Complacer al presidente Donald Trump para que EE UU mantenga, por ahora, su compromiso de defender a Europa. Así se explica el trasfondo de la cumbre de la OTAN celebrada a finales de junio en La Haya. La cita es un remiendo que no despeja el futuro de la Alianza Atlántica.
Trump puso días atrás en duda el artículo 5 del tratado fundacional de la Alianza, el que estipula que un ataque contra un Estado miembro lo es contra todos. Para que hiciera de nuevo una interpretación ortodoxa de la solidaridad que ha de prevalecer entre aliados, los europeos y Canadá se comprometieron a incrementar hasta un 3,5% del PIB sus presupuestos de defensa de aquí a 10 años. Otro 1,5% iría además destinado a infraestructuras de doble uso. La ejecución del esfuerzo presupuestario será revisada en 2029, cuando la Casa Blanca haya cambiado de morador.
El presidente español, Pedro Sánchez, fue la única voz abiertamente discrepante aferrándose a limitar el aumento al 2,1%. Bajo cuerda más de uno, empezando por las delegaciones belgas o eslovaca, opinaban que el incremento forzado por el presidente estadounidense era de muy difícil cumplimiento en tiempos de estreches presupuestarias o algo excesivo para hacer frente a la amenaza de Vladimir Putin.
Los países fronterizos de Rusia no ponían, en cambio, reparos a este gasto adicional que algunos ya hacen motu propio. Todas las repúblicas bálticas superarán en defensa en 2026 el 5% de su PIB. A ellas y a otros muchos les hubiese, sin embargo, gustado que, como sucedió en la cumbre de la OTAN de Washington en 2024, el sucinto comunicado final de La Haya denunciase “la agresión rusa” y el empeño de la Alianza en defender “cada centímetro cuadrado”. Con Trump no fue posible.
No todo es gastar más.
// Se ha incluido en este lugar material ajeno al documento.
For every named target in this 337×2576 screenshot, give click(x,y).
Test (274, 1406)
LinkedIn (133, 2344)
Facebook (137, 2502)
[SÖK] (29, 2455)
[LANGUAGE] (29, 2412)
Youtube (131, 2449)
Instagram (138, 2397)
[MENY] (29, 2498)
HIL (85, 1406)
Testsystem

Para que el desembolso sea eficaz hay que coordinar las inversiones, lograr una mayor interoperabilidad de los ejércitos y, sobre todo, tener una ambición política común ante el debilitamiento del compromiso de EE UU, al menos cuando gobiernan los republicanos
La presión de Trump para que Europa se rearme obedece a dos razones. Primero reducir el esfuerzo de EE UU en el Viejo Continente, en breve recortará sus efectivos militares, para dedicarse aún más a su gran prioridad: Asia-Pacífico. Intentar de paso, en segundo lugar, que el rearme de sus aliados europeos beneficie a la industria armamentística de su país porque las empresas europeas no podrán satisfacer la ingente demanda.
No todo es gastar más. Para que el desembolso sea eficaz hay que coordinar las inversiones, lograr una mayor interoperabilidad de los ejércitos y, sobre todo, tener una ambición política común ante el debilitamiento del compromiso de EE UU, al menos cuando gobiernan los republicanos.
Trump obliga a los europeos a responder a esta pregunta: ¿Quieren seguir dependiendo de una garantía exterior, por parte de EE UU, cada vez más incierta o están dispuestos a erigir su propia estructura de seguridad? Si optan por lo segundo, deberán también elegir entre asumir más responsabilidades en el seno de la OTAN o construir en paralelo un pilar estratégico creíble con su propio paraguas nuclear, partiendo del armamento francés y británico, que disuada a Rusia de recurrir o amenazar con ese arma.
Las respuestas son dispares. Por un lado, el presidente francés, Emmanuel Macron, habla de reforzar las capacidades europeas soberanas “para no depender de los demás” y tacha de “aberración” que entre aliados de la OTAN se desarrolle una guerra comercial. Por otro, los bálticos y Polonia no se quieren despegar ni un ápice de EE UU que, si Trump no se desdice de lo pactado en La Haya, sigue siendo el único gran garante de su seguridad.
Con la invasión de Ucrania en 2022, Putin consiguió, sin quererlo, que la OTAN amplíe su ámbito geográfico a países de peso como Suecia y Finlandia y que otros, como Bosnia Herzegovia, sean candidatos a incorporarse a la organización. Con su regreso a la Casa Blanca en enero pasado Trump ha logrado que, pese a su crecimiento geográfico, el rumbo político de la Alianza impulsada por EE UU en 1949 sea el más incierto de sus 76 años de historia.